The next year, they decided to go bigger and held a barbeque. “It snowed. It’s Thunder Bay. So we moved it quickly into the garage. It’s been in the garage ever since. It’s grown leaps and bounds,” she said.
Last year the TBayTel employee barbeque for CF awareness month raised $10,000 and the event now accounts for about 20 per cent of the local chapter’s donations. “It’s a very worthwhile event,” said Rathje, who is now retired but still volunteers at the barbeque. “It makes us feel good. It gives everyone at TBayTel a chance to get out of their cubicles, away from their desks for 2 minutes and just chat with their coworkers and have some fun,” she said.

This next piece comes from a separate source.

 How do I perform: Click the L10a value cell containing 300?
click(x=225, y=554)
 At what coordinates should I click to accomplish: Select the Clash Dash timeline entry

The event is open to the public and Rathje said the good food and prizes are what keep people coming back. “Thunder Bay loves to get behind a great cause,” she said.
Cystic Fibrosis Canada local chapter president Gloria Houghton said the support they receive from TBayTel is unbelievable and with the annual CF telethon no longer running, the barbeque could account for closer to 40 per cent of their annual donations. “At this point in our chapter’s place, it would be really hard and I don’t know what we could do without this event. We’re just so happy TBayTel is doing this,” she said.
The money raised goes towards research and local clinics. The Thunder Bay CF chapter hosts a clinic for adults and one for children twice a year so people don’t have to travel to seek treatment.
And in the past 15 years, the research on CF has made substantial gains.
When the TBayTel barbeque began 15 years ago, the median age for people with cystic fibrosis was 30. Today it’s 48.